***** PROVIDED RECORDS

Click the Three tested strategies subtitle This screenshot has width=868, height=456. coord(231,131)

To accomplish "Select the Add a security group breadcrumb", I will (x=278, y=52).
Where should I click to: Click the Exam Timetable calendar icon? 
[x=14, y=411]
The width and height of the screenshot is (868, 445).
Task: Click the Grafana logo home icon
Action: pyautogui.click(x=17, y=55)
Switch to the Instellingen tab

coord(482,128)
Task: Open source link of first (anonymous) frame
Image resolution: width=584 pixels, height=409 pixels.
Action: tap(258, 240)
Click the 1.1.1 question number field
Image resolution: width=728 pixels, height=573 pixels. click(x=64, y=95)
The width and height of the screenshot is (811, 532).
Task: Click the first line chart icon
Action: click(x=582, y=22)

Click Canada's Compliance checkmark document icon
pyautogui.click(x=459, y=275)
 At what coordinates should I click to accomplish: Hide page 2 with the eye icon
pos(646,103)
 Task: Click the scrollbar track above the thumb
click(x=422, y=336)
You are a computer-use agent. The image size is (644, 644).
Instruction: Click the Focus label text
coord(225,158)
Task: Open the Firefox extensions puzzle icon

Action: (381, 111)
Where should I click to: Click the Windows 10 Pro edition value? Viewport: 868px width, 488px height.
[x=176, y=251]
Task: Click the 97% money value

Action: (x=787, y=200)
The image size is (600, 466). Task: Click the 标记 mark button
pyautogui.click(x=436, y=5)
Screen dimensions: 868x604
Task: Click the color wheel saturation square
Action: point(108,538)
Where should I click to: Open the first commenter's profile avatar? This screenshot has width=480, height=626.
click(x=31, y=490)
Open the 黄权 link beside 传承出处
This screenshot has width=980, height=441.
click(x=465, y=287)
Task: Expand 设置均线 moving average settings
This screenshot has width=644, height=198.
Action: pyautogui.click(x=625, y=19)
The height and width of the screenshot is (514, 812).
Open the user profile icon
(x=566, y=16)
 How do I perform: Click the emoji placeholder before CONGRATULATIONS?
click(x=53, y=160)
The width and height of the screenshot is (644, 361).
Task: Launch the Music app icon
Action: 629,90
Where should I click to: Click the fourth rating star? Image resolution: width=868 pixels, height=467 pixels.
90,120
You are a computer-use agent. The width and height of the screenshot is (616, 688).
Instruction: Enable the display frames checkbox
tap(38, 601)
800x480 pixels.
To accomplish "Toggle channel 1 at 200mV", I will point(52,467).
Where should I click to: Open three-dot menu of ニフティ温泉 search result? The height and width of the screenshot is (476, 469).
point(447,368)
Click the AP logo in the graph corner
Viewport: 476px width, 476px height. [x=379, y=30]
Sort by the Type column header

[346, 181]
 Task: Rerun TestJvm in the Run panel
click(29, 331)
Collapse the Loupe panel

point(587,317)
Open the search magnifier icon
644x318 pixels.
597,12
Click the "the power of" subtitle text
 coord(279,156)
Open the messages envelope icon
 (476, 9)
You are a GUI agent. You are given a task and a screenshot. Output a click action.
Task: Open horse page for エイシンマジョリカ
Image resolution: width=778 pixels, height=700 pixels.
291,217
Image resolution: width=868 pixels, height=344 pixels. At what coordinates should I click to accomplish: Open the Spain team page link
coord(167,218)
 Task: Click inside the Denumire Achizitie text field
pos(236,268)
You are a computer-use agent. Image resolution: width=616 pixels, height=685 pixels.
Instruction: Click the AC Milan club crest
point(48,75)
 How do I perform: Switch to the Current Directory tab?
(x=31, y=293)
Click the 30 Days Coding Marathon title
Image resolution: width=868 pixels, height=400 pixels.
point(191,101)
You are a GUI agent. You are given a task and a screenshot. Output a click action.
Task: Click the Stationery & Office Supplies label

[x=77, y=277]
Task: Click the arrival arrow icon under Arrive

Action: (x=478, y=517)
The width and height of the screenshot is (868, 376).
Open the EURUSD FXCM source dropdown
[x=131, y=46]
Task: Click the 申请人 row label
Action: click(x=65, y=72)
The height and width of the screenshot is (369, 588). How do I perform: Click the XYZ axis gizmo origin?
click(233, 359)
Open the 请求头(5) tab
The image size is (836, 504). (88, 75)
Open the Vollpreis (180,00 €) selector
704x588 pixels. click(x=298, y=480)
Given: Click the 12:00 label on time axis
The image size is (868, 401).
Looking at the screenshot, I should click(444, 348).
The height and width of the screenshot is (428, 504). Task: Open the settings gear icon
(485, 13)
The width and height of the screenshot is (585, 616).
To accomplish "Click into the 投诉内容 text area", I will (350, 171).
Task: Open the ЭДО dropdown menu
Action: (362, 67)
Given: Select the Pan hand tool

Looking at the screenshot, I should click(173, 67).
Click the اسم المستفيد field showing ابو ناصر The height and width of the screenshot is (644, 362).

**********

= PROBLEM REQUIREMENTS =
When the word "computer" appears in a line of the data, that line is counted; report the number only.

= SOLUTION =
3